ALEJATE DE LA GENTE TOXICA!

Alejate de la gente tóxica

 Hay personas que se acercan con sonrisas, promesas y palabras dulces, pero dejan un rastro de cansancio, confusión y desgaste. Son aquellas que contradicen cada avance, minimizan cada logro y, de algún modo, parecen enojadas  cuando nos va bien. Usan máscaras. Dicen cuidarnos mientras siembran duda. Afirman querernos mientras restan. Y con el tiempo uno descubre que no se trata de malentendidos aislados: se trata de un patrón.

Hay que decir que la salud no resiste indefinidamente ese tipo de vínculo. El cuerpo lo registra. El sueño se altera. La mente empieza a dudar de sí misma. Lo que antes era claridad se vuelve niebla. Y lo peor es que muchas veces seguimos ahí por costumbre, por miedo al vacío o por esa idea torcida de que “hay que aguantar”. No. No hay que aguantar lo que enferma.

Alejarse no es odio. Alejarse es higiene. Es reconocer que hay gente que no puede (o no quiere) celebrar que estemos bien, que progresemos, que ocupemos un espacio propio. Hay quienes necesitan que el otro se mantenga pequeño para sentirse grandes. Hay quienes solo se sienten seguros cuando controlan, contradicen o restan. Con esas personas no se discute eternamente. Se toma distancia.

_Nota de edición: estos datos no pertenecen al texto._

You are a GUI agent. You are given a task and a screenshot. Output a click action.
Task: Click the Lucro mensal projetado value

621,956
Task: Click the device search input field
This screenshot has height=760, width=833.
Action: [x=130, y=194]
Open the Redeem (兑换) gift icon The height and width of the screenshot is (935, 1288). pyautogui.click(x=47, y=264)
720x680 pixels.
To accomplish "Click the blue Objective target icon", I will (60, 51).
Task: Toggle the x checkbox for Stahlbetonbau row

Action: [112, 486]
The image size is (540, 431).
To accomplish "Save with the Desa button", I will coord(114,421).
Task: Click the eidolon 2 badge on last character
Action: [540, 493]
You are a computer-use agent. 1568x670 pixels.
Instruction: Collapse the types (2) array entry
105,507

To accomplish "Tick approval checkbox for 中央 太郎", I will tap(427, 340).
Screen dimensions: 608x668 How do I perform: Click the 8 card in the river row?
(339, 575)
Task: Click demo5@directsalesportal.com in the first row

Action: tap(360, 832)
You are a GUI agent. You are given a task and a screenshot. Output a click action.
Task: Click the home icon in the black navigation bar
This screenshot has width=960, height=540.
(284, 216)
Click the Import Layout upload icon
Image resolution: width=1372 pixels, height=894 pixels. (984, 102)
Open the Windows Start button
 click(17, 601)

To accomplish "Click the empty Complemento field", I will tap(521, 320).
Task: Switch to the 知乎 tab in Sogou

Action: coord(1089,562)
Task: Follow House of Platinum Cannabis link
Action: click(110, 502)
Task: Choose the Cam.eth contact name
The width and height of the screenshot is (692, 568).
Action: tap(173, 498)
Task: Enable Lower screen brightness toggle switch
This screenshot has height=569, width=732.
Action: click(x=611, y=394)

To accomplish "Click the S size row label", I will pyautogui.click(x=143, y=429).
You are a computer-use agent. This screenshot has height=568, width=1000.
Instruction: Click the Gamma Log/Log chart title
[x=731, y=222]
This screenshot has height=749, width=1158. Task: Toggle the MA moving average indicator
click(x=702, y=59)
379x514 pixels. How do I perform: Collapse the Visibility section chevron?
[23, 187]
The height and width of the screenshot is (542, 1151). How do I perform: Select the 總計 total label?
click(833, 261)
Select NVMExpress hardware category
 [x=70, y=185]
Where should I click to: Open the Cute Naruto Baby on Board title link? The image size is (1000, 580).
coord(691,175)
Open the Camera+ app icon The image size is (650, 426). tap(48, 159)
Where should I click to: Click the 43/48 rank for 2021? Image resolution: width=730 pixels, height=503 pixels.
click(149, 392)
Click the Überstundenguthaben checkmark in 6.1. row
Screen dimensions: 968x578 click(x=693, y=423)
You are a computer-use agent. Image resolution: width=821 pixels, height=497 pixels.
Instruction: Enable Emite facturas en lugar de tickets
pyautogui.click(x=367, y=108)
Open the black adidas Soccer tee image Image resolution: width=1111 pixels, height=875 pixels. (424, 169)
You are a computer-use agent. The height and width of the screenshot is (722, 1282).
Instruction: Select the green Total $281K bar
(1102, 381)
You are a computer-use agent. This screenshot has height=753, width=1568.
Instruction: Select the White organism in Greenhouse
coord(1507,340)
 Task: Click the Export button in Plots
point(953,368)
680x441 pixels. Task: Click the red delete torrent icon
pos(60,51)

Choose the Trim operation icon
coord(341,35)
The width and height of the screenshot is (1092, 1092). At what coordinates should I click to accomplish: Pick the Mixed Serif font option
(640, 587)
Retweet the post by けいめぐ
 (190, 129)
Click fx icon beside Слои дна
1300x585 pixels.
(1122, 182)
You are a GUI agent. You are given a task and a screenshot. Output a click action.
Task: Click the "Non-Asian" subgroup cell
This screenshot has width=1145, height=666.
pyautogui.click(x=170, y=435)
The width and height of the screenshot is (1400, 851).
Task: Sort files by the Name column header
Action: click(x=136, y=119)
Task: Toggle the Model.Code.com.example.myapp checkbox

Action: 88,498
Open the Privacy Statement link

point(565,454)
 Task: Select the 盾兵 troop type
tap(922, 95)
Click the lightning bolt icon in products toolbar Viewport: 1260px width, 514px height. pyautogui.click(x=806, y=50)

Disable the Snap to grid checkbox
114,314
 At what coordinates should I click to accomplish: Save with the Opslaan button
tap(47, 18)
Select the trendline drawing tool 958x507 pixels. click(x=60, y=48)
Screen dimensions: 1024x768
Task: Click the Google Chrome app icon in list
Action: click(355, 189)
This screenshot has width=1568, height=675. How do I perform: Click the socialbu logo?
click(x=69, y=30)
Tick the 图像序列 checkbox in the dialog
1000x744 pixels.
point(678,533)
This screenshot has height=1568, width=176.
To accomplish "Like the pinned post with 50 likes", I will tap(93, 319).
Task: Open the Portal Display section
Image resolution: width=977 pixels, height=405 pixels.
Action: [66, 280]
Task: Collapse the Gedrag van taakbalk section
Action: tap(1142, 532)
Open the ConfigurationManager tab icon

 Perdonar es posible y, en muchos casos, necesario. Perdonar libera. Pero perdonar no obliga a quedarse. Se puede soltar el rencor y, al mismo tiempo, cerrar la puerta. Se puede desear que al otro le vaya bien lejos de uno. El perdón no es una invitación a volver a exponerse. Es la decisión de no cargar más con lo que ya hizo daño.

Bernardo Stamateas, en Gente tóxica, describe con claridad estos vínculos que drenan energía, que generan culpa, que distorsionan la realidad del otro. Habla de cómo identificarlos y, sobre todo, de cómo dejar de alimentarlos. No se trata de venganza ni de espectáculo. Se trata de dejar de participar en una dinámica que solo tiene un resultado previsible, el desgaste de quien se queda.

Sacar a alguien de la vida no siempre es un gesto dramático. A veces es silencioso. Dejar de responder. Dejar de explicar. Dejar de justificar la propia existencia. Dejar de ofrecer explicaciones a quien ya decidió no entender. A veces es simplemente no volver a abrir la puerta. Otras veces implica cortar de raíz, cambiar números, limitar contactos, proteger el entorno inmediato. Lo importante no es el método exacto, sino la decisión clara de no seguir permitiendo el daño.

Hay quienes dirán que es egoísmo. Que hay que ser comprensivos. Que “todos tenemos días malos”. Pero hay una diferencia entre un mal momento y una personalidad que sistemáticamente restablece el control a costa del otro. Hay una diferencia entre un error y un patrón. Y cuando el patrón está instalado, la distancia es el único antídoto que realmente funciona.
Uno no necesita demostrar nada. No necesita convencer a nadie de que el daño existió. No necesita que el otro admita su parte. Solo necesita proteger lo que está construyendo, la tranquilidad, la salud, la posibilidad de seguir adelante sin que alguien tire hacia atrás cada vez que se avanza un paso.

Alejarse de lo tóxico es un acto de respeto hacia uno mismo. Es dejar de negociar la propia dignidad. Es entender que no todo el mundo merece acceso a nuestra vida, a nuestros planes, a nuestra energía. Hay personas que, simplemente, no suman. Y con ellas lo más sano es restarlas.

El espacio que dejan se llena con otra cosa, con silencio propio, con gente que sí celebra, con proyectos que no necesitan justificación constante. Se llena con la sensación de poder respirar sin estar pendiente de la próxima contradicción, de la próxima crítica disfrazada de consejo, de la próxima máscara.

Con estas afirmaciones no digo que se trate de vivir rodeado solo de quienes siempre están de acuerdo. Se trata de no convivir con quienes necesitan que uno esté mal para sentirse bien. Esa diferencia es enorme. Y aprender a verla cambia la forma en que uno elige con quién camina.

Sé que alejarse duele al principio. Pero después alivia. Y más adelante se convierte en una forma de vivir más limpia, más clara, más propia. Porque al final, la vida es demasiado corta para seguir cargando con quienes ya demostraron que no pueden (o no quieren) vernos bien.